We replace the output layer of deep neural nets, typically the softmax function, by a novel interpolating function. And we propose end-to-end training and testing algorithms for this new architecture. Compared to classical neural nets with softmax function as output activation, the surrogate with interpolating function as output activation combines advantages of both deep and manifold learning. The new framework demonstrates the following major advantages: First, it is better applicable to the case with insufficient training data. Second, it significantly improves the generalization accuracy on a wide variety of networks. The algorithm is implemented in PyTorch, and the code is available at https: //github. com/ BaoWangMath/DNN-DataDependentActivation.

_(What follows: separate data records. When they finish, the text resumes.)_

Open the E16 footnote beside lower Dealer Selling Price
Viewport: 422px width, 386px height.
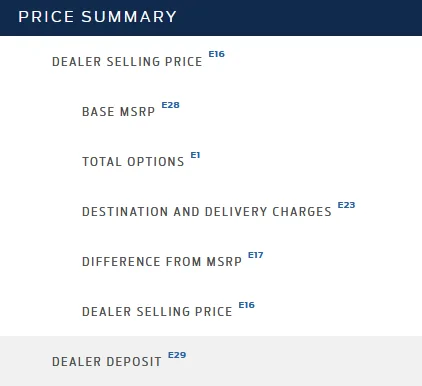247,305
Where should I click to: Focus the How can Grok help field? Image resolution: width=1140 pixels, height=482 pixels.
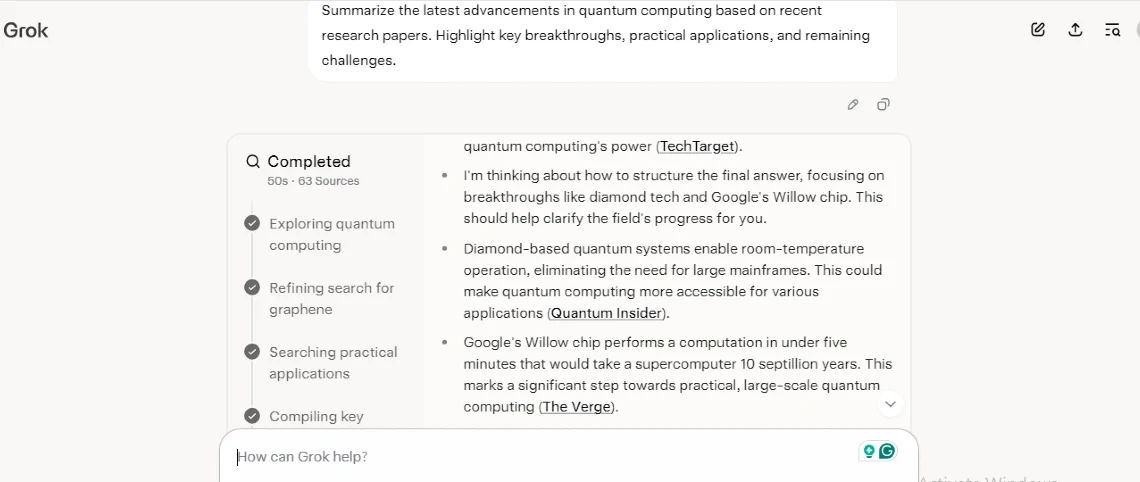tap(540, 457)
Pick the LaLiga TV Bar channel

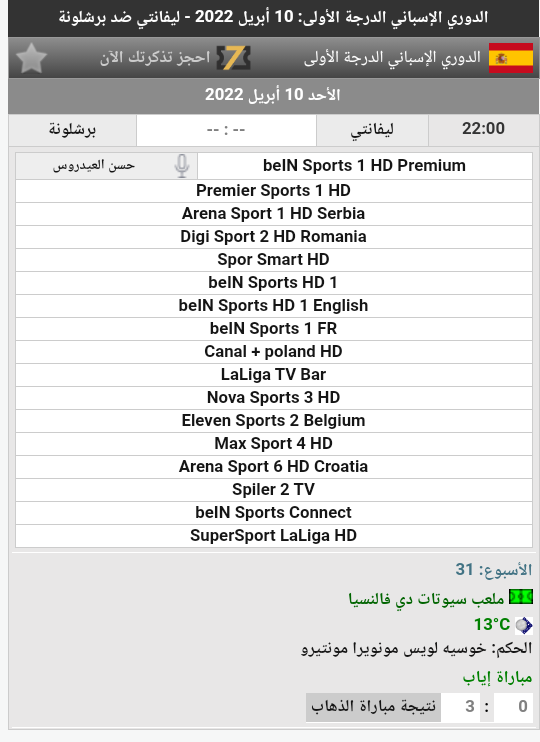pyautogui.click(x=274, y=375)
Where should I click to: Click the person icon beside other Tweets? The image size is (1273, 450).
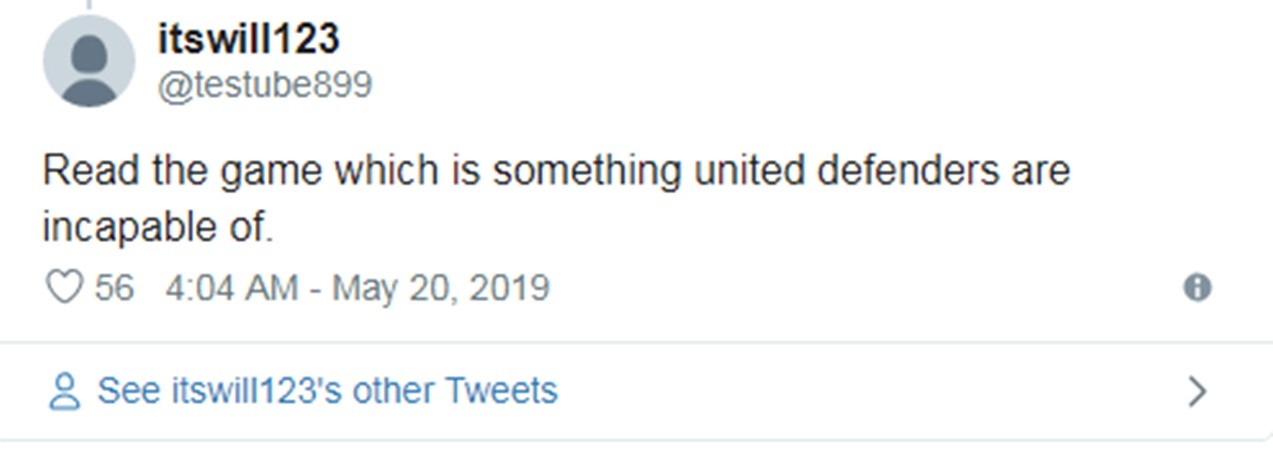[64, 391]
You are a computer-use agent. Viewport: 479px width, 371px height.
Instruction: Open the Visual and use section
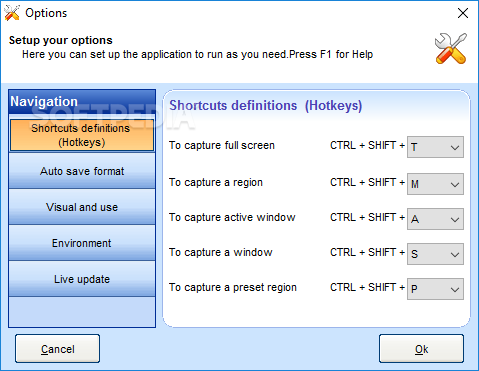coord(82,207)
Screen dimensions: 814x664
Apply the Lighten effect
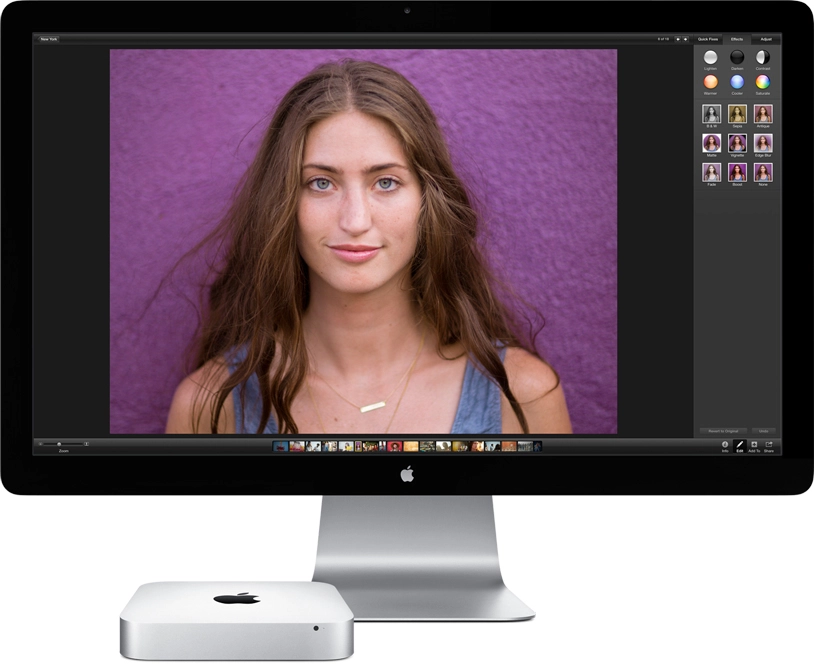click(710, 58)
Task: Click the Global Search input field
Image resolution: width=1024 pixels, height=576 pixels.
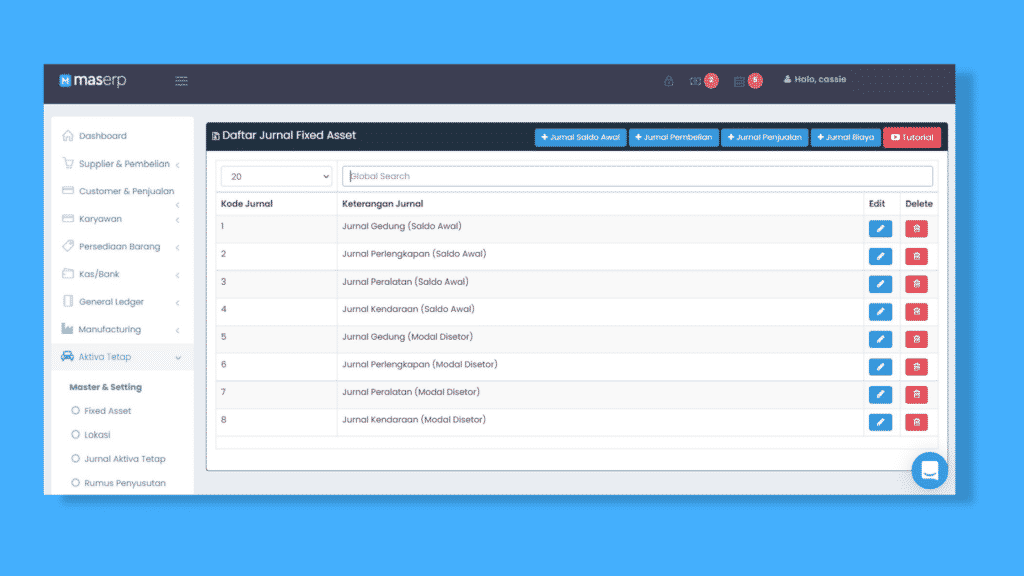Action: [637, 176]
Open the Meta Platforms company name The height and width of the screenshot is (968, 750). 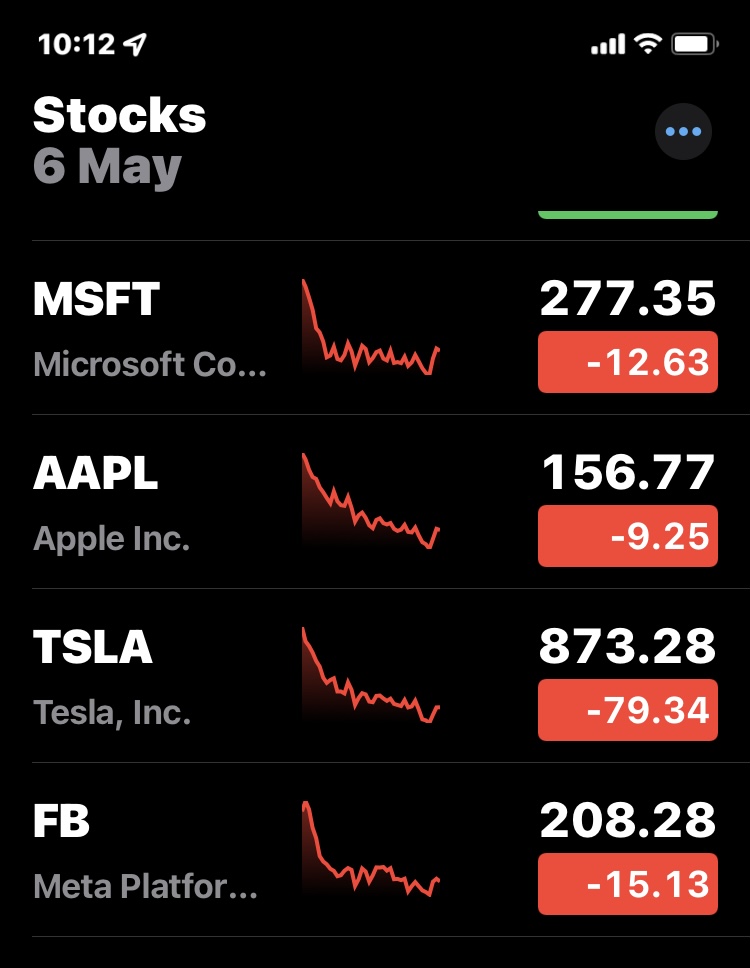pos(145,886)
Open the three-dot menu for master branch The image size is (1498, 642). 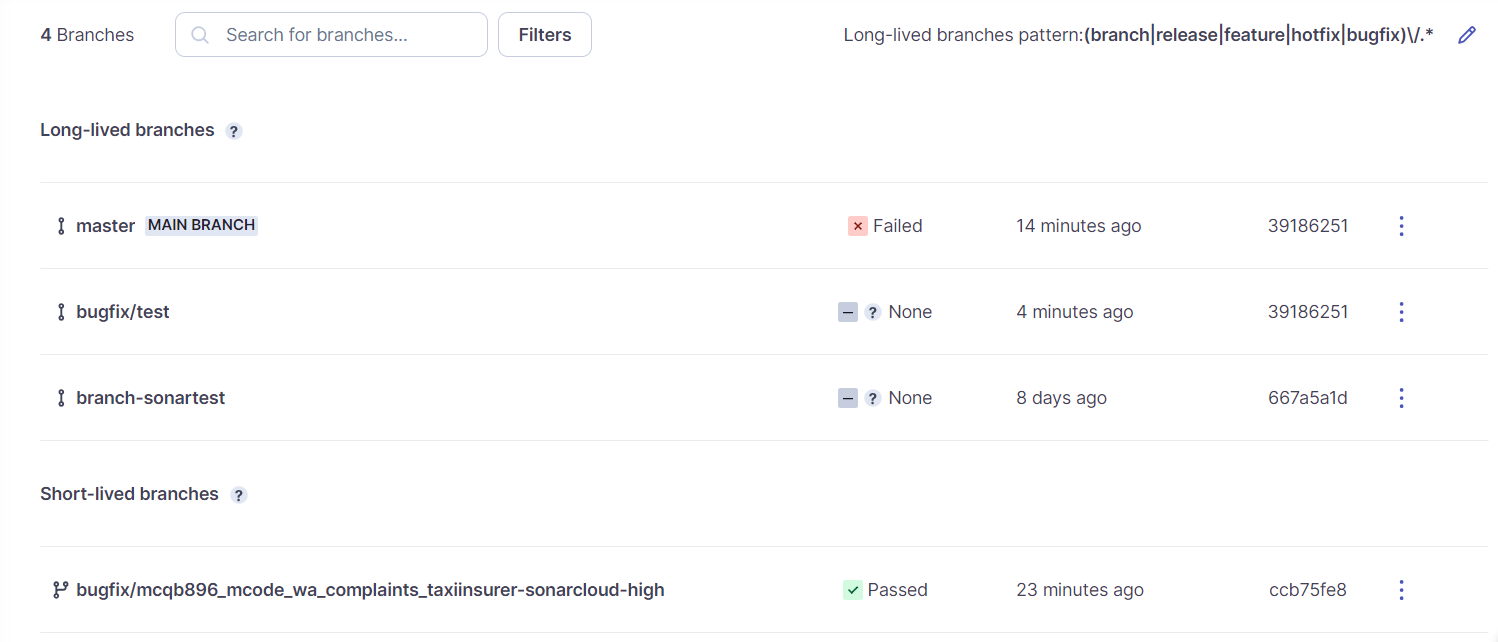(1401, 226)
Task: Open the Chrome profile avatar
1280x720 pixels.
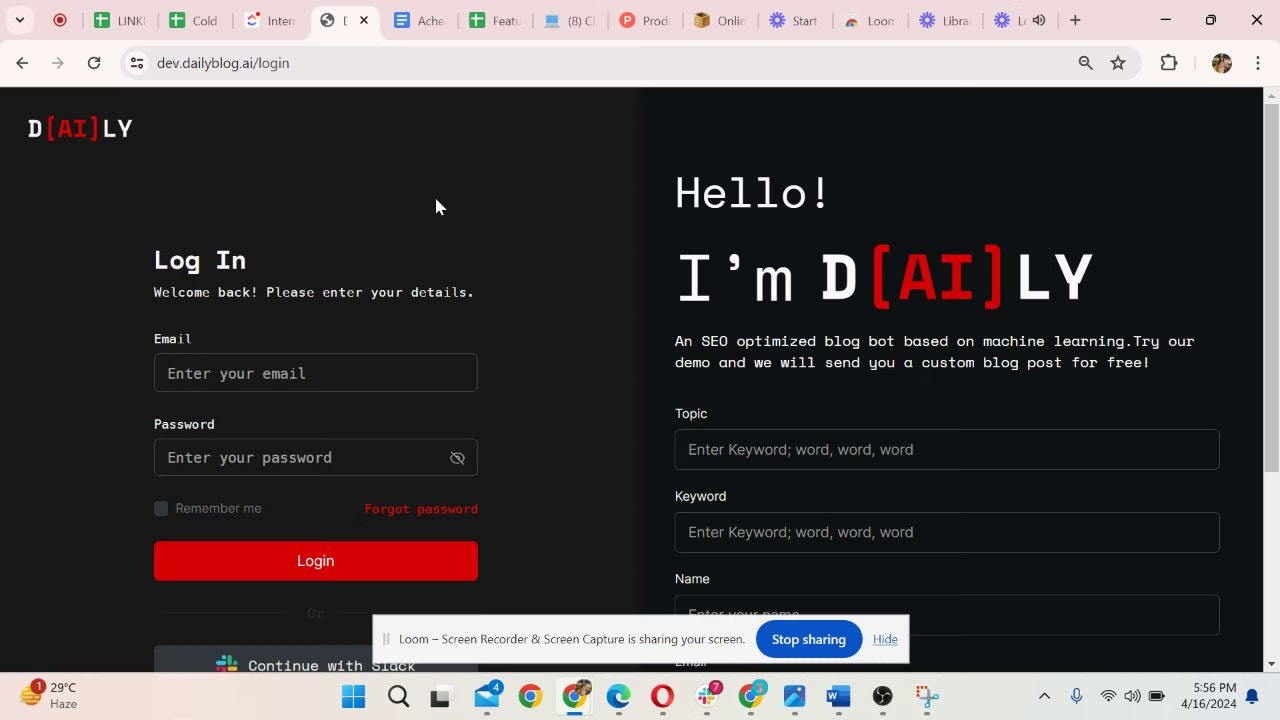Action: coord(1221,62)
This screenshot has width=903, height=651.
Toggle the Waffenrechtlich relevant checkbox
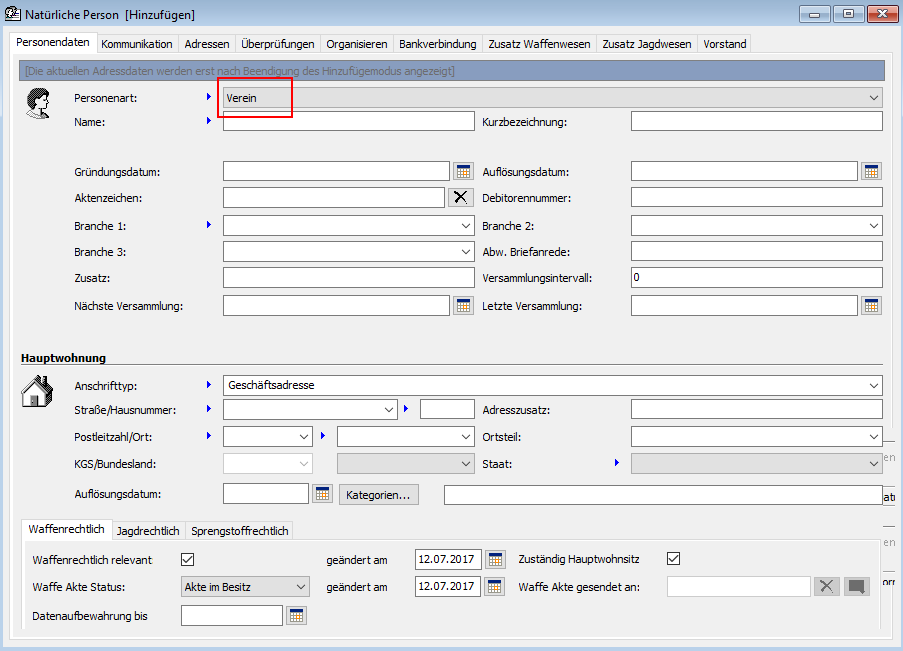[x=187, y=559]
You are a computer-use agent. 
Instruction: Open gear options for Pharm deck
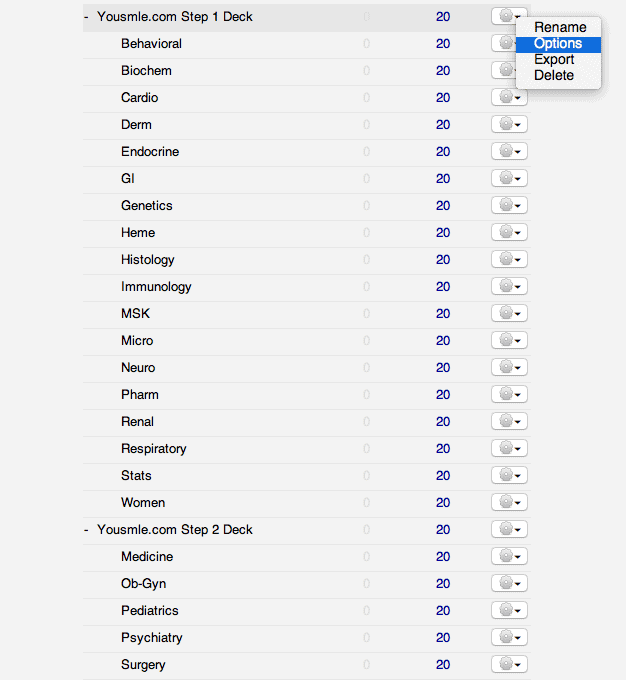509,394
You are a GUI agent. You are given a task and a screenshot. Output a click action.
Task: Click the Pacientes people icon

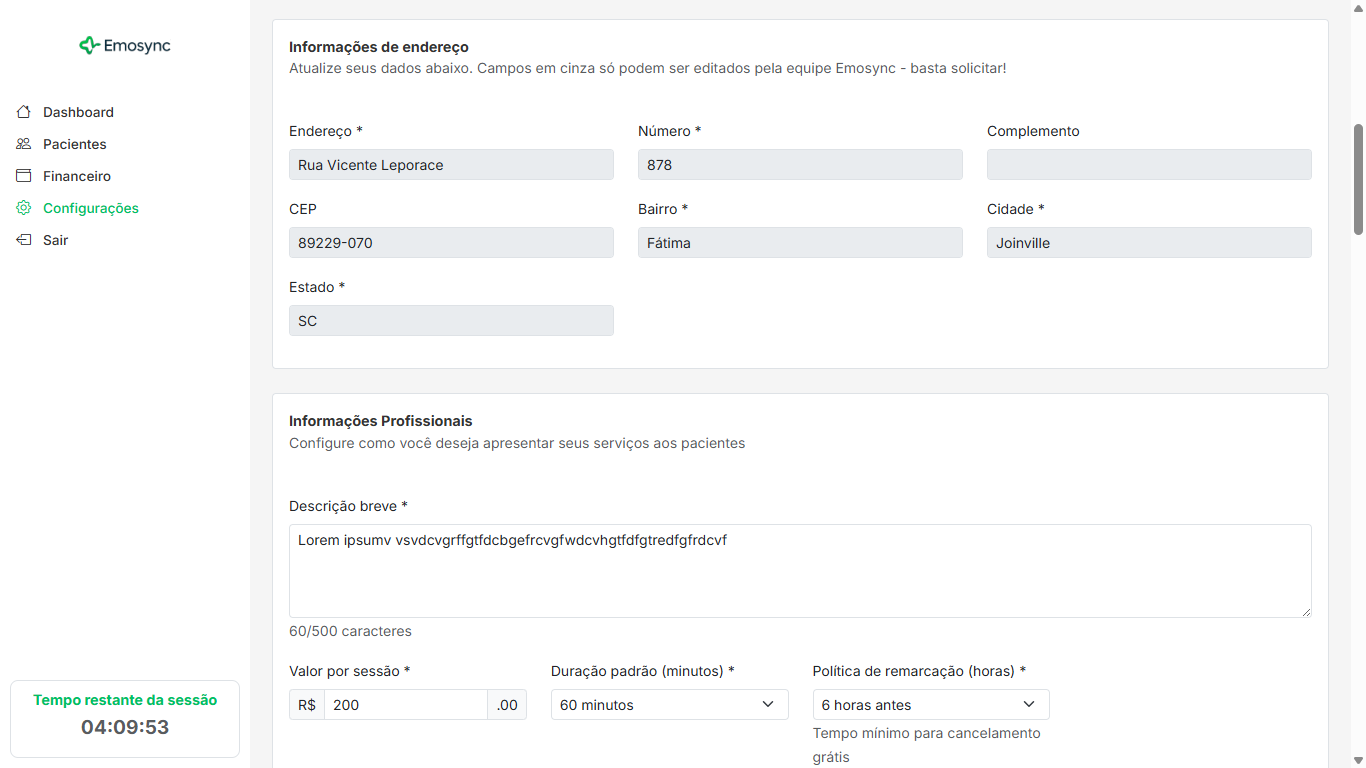pos(24,144)
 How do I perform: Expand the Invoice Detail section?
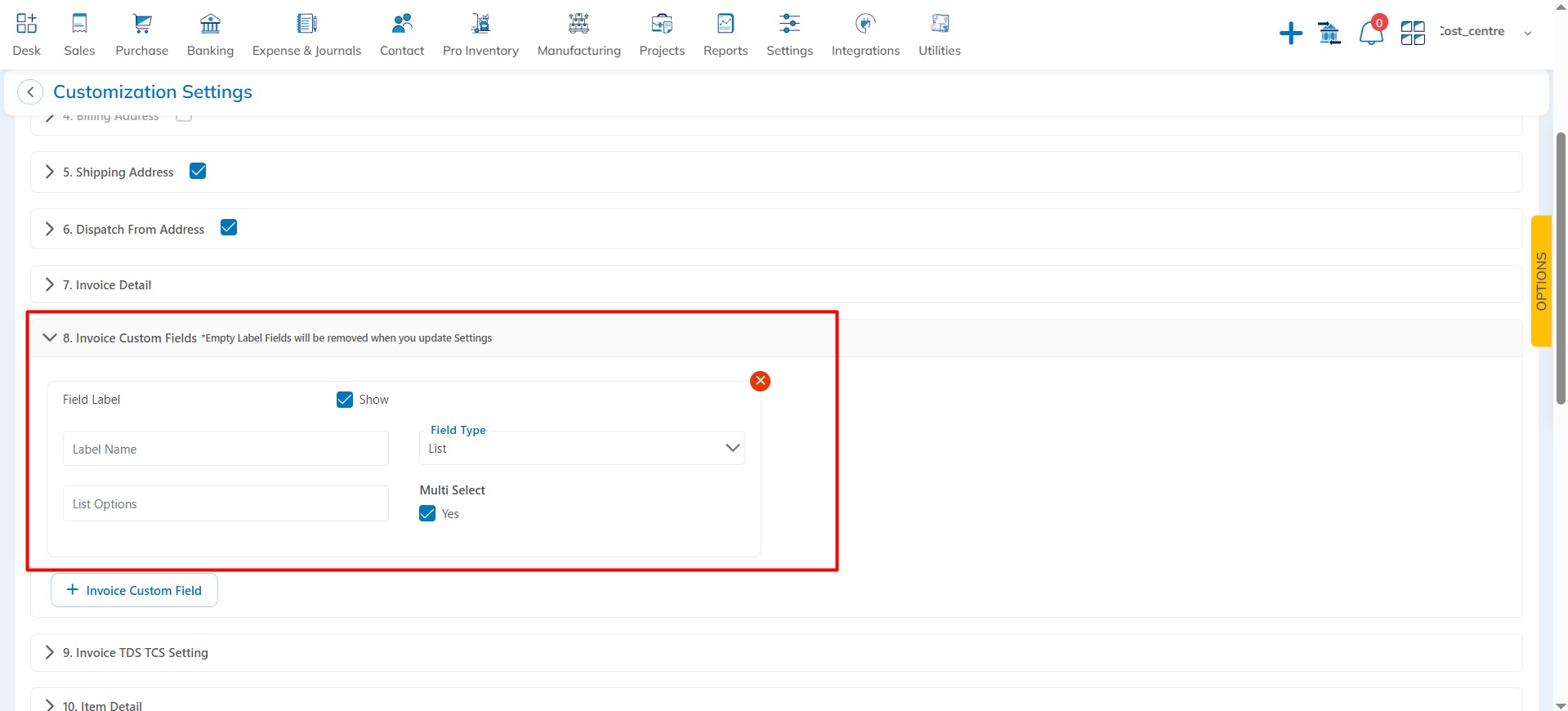(x=107, y=284)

AAAI Conference 2017 Conference Paper

Unsupervised Large Graph Embedding

  • Feiping Nie
  • Wei Zhu
  • Xuelong Li

There are many successful spectral based unsupervised dimensionality reduction methods, including Laplacian Eigenmap (LE), Locality Preserving Projection (LPP), Spectral Regression (SR), etc. LPP and SR are two different linear spectral based methods, however, we discover that LPP and SR are equivalent, if the symmetric similarity matrix is doubly stochastic, Positive Semi-Definite (PSD) and with rank p, where p is the reduced dimension. The discovery promotes us to seek low-rank and doubly stochastic similarity matrix, we then propose an unsupervised linear dimensionality reduction method, called Unsupervised Large Graph Embedding (ULGE). ULGE starts with similar idea as LPP, it adopts an efficient approach to construct similarity matrix and then performs spectral analysis efficiently, the computational complexity can reduce to O(ndm), which is a significant improvement compared to conventional spectral based methods which need O(n2 d) at least, where n, d and m are the number of samples, dimensions and anchors, respectively. Extensive experiments on several public available data sets demonstrate the efficiency and effectiveness of the proposed method.

AAAI Conference 2016 Conference Paper

Unsupervised Feature Selection with Structured Graph Optimization

  • Feiping Nie
  • Wei Zhu
  • Xuelong Li

Since amounts of unlabelled and high-dimensional data needed to be processed, unsupervised feature selection has become an important and challenging problem in machine learning. Conventional embedded unsupervised methods always need to construct the similarity matrix, which makes the selected features highly depend on the learned structure. However real world data always contain lots of noise samples and features that make the similarity matrix obtained by original data can’t be fully relied. We propose an unsupervised feature selection approach which performs feature selection and local structure learning simultaneously, the similarity matrix thus can be determined adaptively. Moreover, we constrain the similarity matrix to make it contain more accurate information of data structure, thus the proposed approach can select more valuable features. An efficient and simple algorithm is derived to optimize the problem. Experiments on various benchmark data sets, including handwritten digit data, face image data and biomedical data, validate the effectiveness of the proposed approach.